Data for review:
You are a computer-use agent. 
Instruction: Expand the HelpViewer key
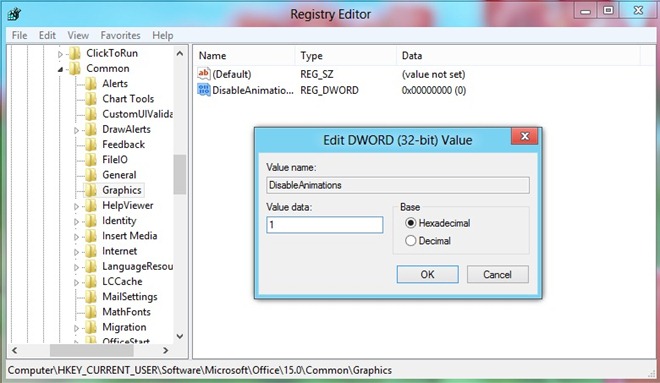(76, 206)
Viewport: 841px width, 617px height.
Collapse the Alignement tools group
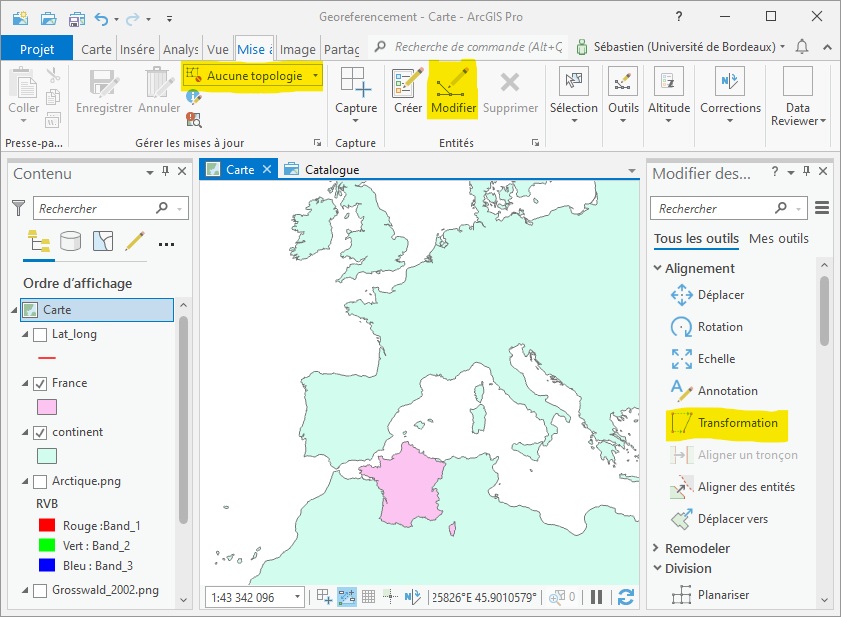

Assignment:
Please print the data above once more, exactly as it appears, with no pictures.

Solution for this task:
You are a computer-use agent. 
Instruction: Expand the HelpViewer key
(76, 206)
Viewport: 841px width, 617px height.
Collapse the Alignement tools group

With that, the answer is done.